警備員が退職する際に後任者へ引き継ぐべき情報と、スムーズな引き継ぎの方法を解説します。
引き継ぎが重要な理由
警備業務は施設や現場ごとに独自のルールや注意点があります。引き継ぎが不十分だと、セキュリティ上の問題が発生する可能性があり、クライアントからの信頼を損なうことにもなります。
引き継ぎ項目チェックリスト
巡回ルートと手順
- 巡回の順路と所要時間
- 各チェックポイントの確認事項
- 巡回時間帯ごとの注意点(夜間は特に重要)
- 巡回報告書の記入方法
施設の注意箇所
- 不審者が出やすいエリア
- 死角になりやすい場所
- 設備の不具合がある箇所(照明切れ、センサーの誤作動等)
- 過去にトラブルが発生した場所
鍵の管理
- 鍵の本数と管理場所
- どの鍵がどの扉に対応するか
- マスターキーの取り扱い
- 鍵の受け渡し手順
機器の操作
- 防犯カメラの操作方法
- 警報装置の設定・解除手順
- 入退館管理システムの操作
- 消防設備の場所と操作方法
緊急時の対応
- 緊急連絡先一覧(警察・消防・クライアント担当者・営業所)
- 災害時の避難誘導手順
- 不審者発見時の対応フロー
- 設備故障時の連絡先
クライアント情報
- 施設管理者の名前と連絡先
- クライアントの要望や特記事項
- 出入り業者のルール
- イベント時の特別対応
引き継ぎの進め方
ステップ1:引き継ぎ資料の作成
上記のチェックリストを元に、文書で引き継ぎ資料を作成します。

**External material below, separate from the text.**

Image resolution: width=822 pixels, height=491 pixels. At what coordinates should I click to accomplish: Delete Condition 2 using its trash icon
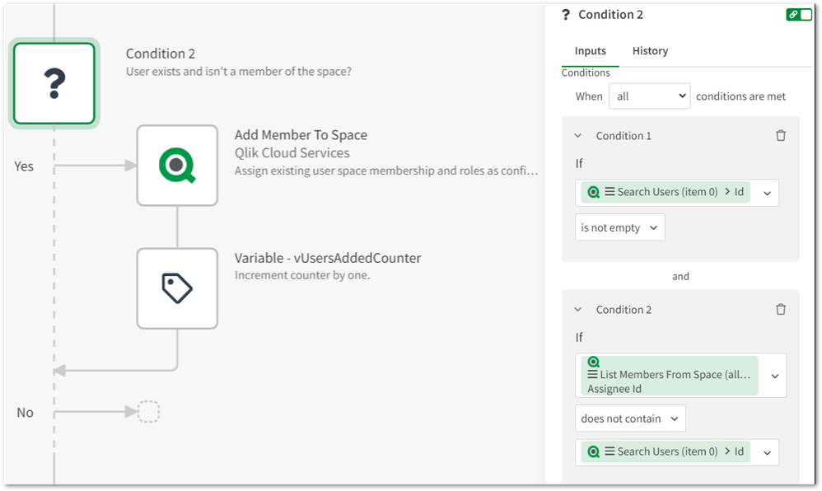click(781, 309)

口頭だけでは伝え漏れが発生しやすいため、必ず書面に残しましょう。
ステップ2:同行引き継ぎ
可能であれば後任者と一緒に1〜2回の勤務を行い、実際の業務を見せながら引き継ぎます。
- 巡回ルートを一緒に回る
- 機器の操作を実演する
- 注意箇所を現地で説明する
ステップ3:質疑応答
同行勤務後に質問を受け付け、不明点を解消します。
引き継ぎ期間の目安
- 施設警備: 2〜3回の同行勤務(1〜2週間)
- 交通誘導警備: 1〜2回の同行勤務
- イベント警備: 次回イベントまでの情報共有
後任が決まっていない場合
退職日までに後任が決まらない場合は、引き継ぎ資料を営業所長や隊長に渡しておきます。口頭での引き継ぎができなくても、書面があれば後任者が確認できます。
引き継ぎを理由に退職を延期させられた場合
「後任が見つかるまで辞められない」と言われても、民法627条により退職届提出から2週間で退職は成立します。引き継ぎは誠意として行うものであり、法的義務ではありません。